Directive: Please convert the lines from the one containing "Task: Select the Text annotation tool" through the one containing "pos(121,119)", both included, into a JSON list of strings, one string per line. Skip blank lines and leave the pictures out.

Dataset entries:
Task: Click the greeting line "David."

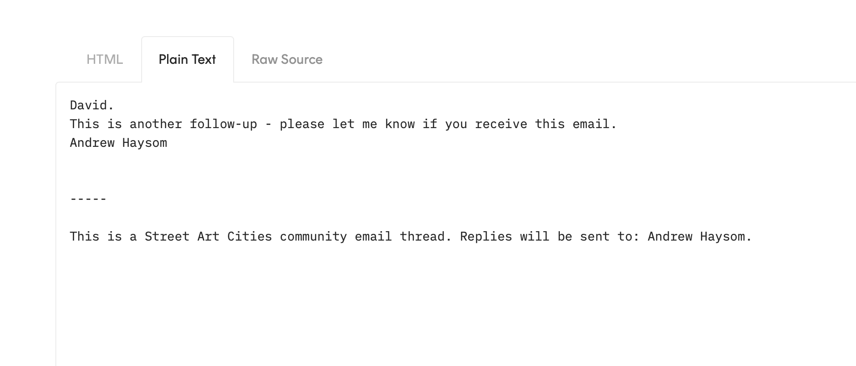Action: tap(92, 105)
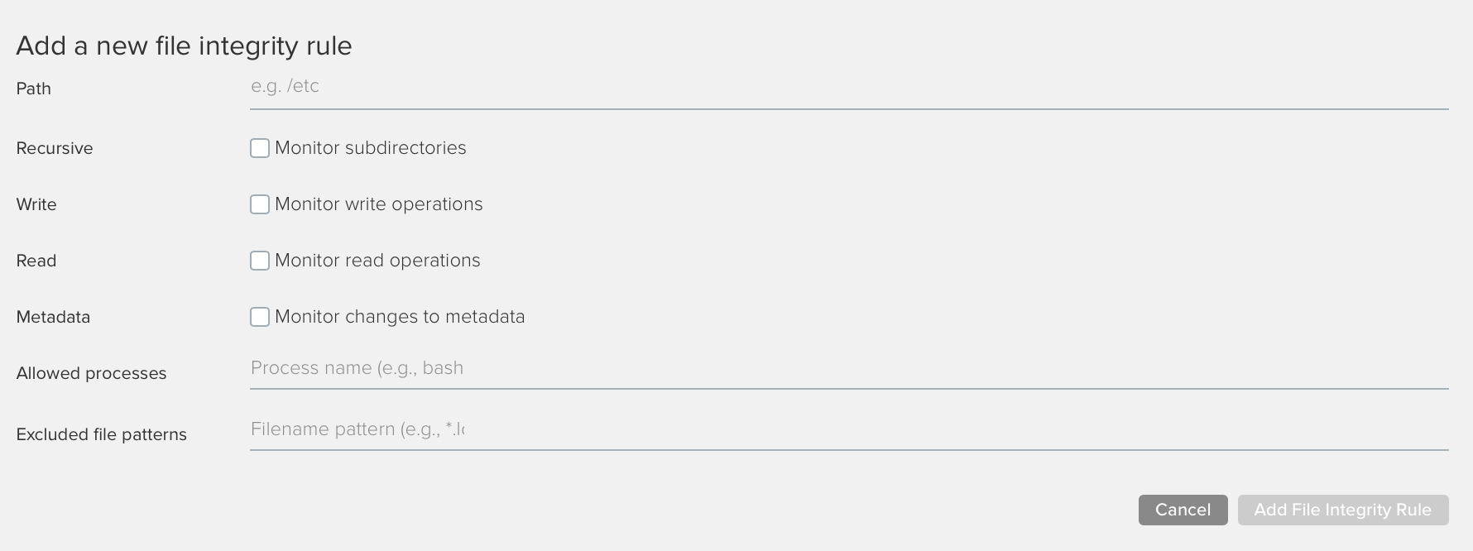
Task: Click the 'Monitor subdirectories' label text
Action: (x=371, y=148)
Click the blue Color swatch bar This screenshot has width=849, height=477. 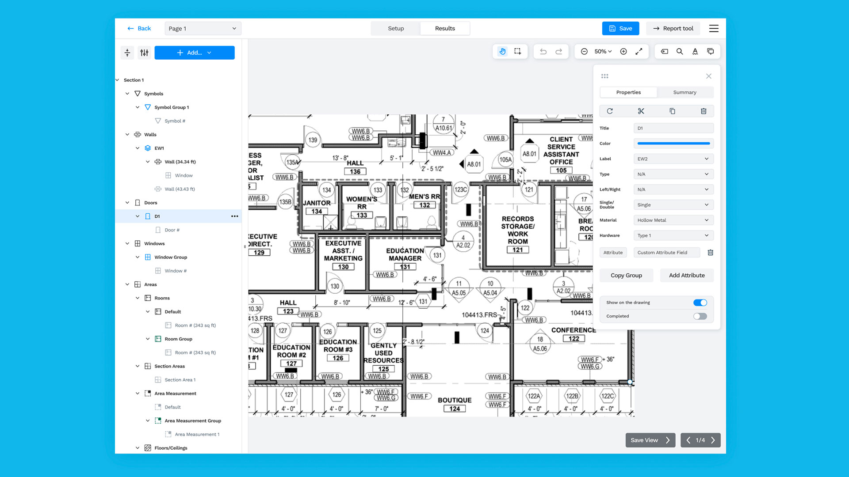point(673,144)
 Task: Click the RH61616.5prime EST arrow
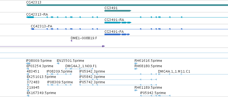136,63
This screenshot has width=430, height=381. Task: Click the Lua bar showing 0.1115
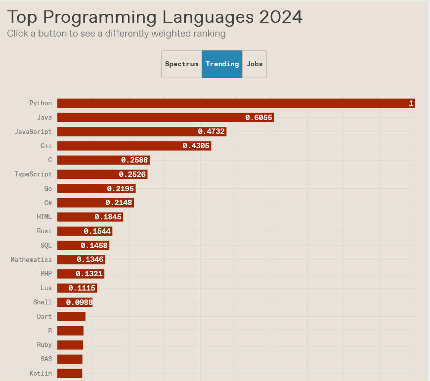click(x=77, y=288)
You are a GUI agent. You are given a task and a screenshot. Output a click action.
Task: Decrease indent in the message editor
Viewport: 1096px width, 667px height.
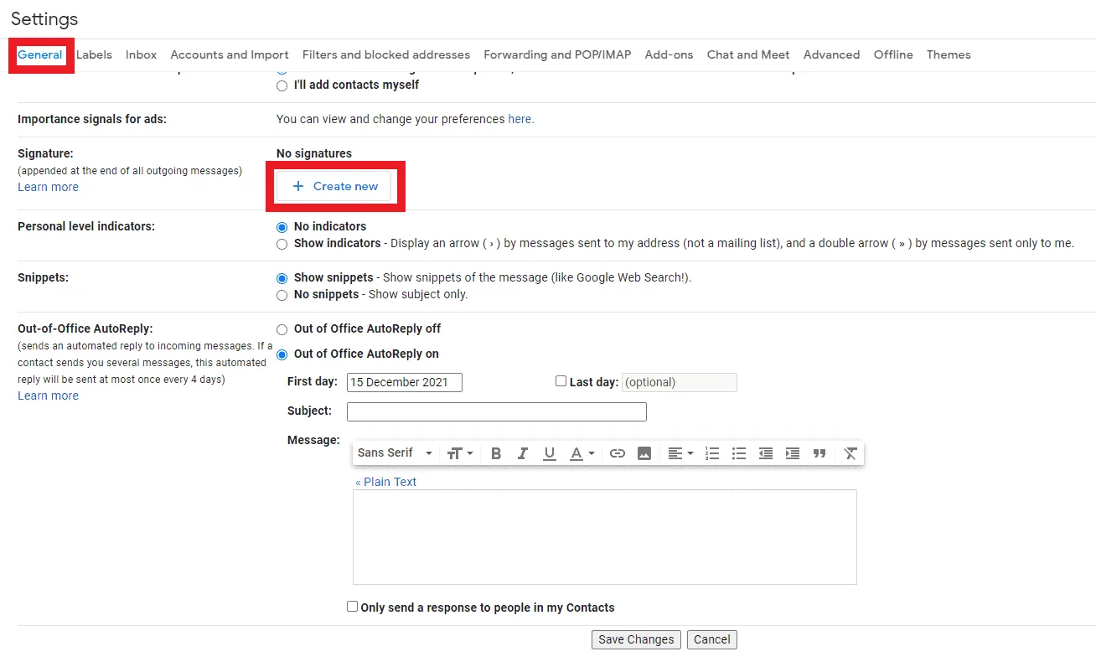pos(765,453)
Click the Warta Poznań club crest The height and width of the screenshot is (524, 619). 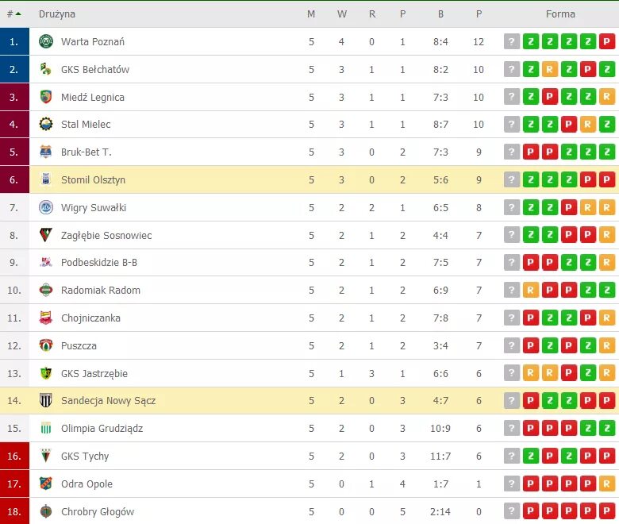[x=46, y=41]
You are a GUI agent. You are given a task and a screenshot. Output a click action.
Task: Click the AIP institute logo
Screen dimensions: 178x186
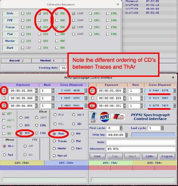click(93, 117)
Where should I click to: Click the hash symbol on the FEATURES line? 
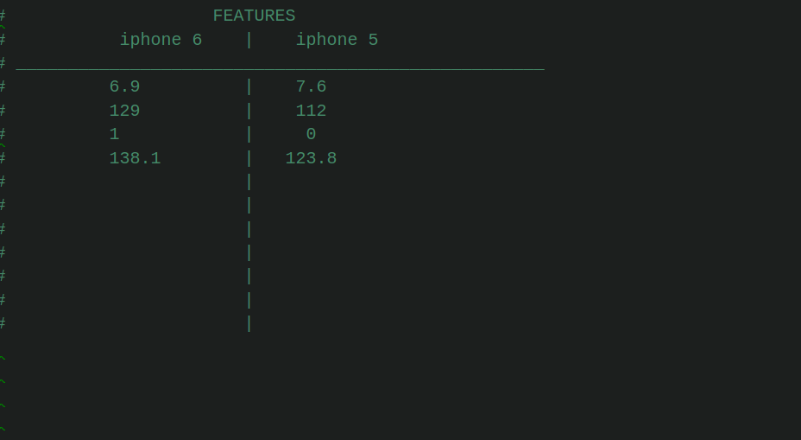click(x=3, y=16)
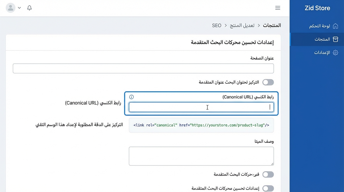This screenshot has width=344, height=192.
Task: Click the hamburger menu icon
Action: click(x=278, y=8)
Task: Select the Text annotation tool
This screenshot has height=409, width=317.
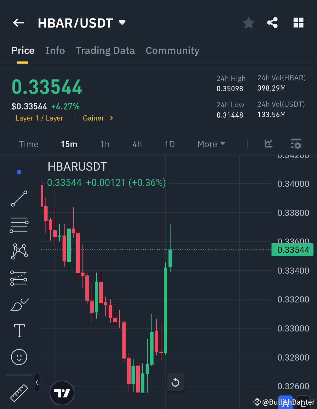Action: coord(19,330)
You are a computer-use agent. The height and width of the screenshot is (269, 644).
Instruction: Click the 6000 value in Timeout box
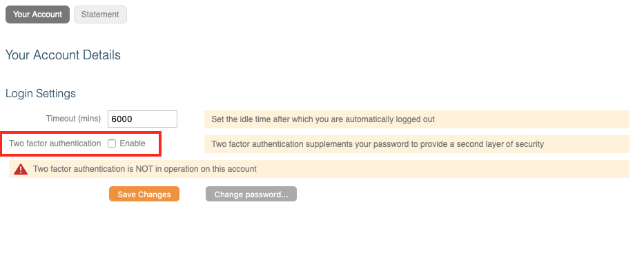pos(121,119)
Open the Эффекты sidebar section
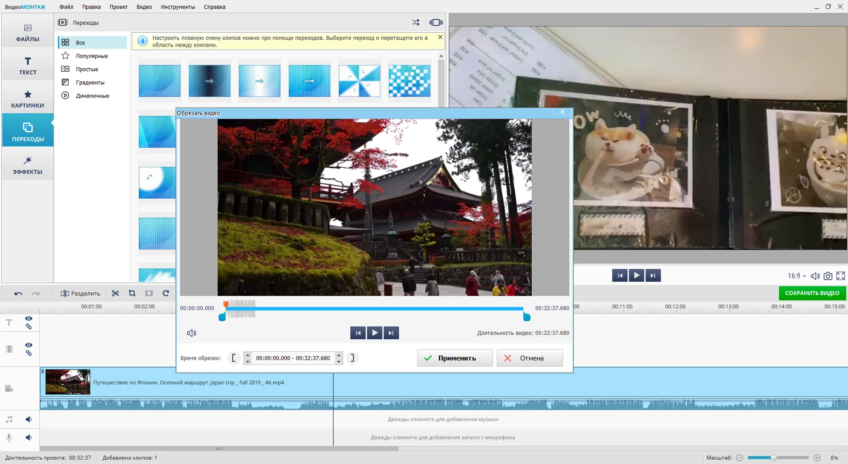The width and height of the screenshot is (848, 464). click(x=27, y=165)

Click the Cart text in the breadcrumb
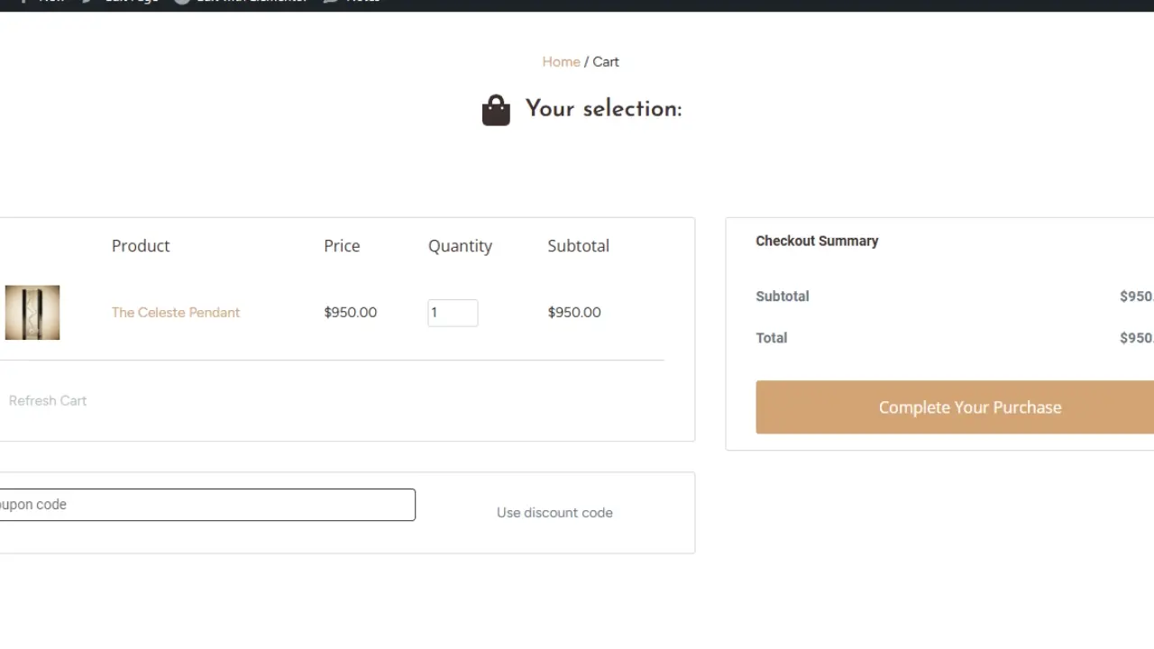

Reply:
[
  "Task: Select the Text annotation tool",
  "This screenshot has height=409, width=317.",
  "Action: coord(19,330)",
  "You are a computer-use agent. The height and width of the screenshot is (269, 644).",
  "Instruction: Click the 6000 value in Timeout box",
  "pos(121,119)"
]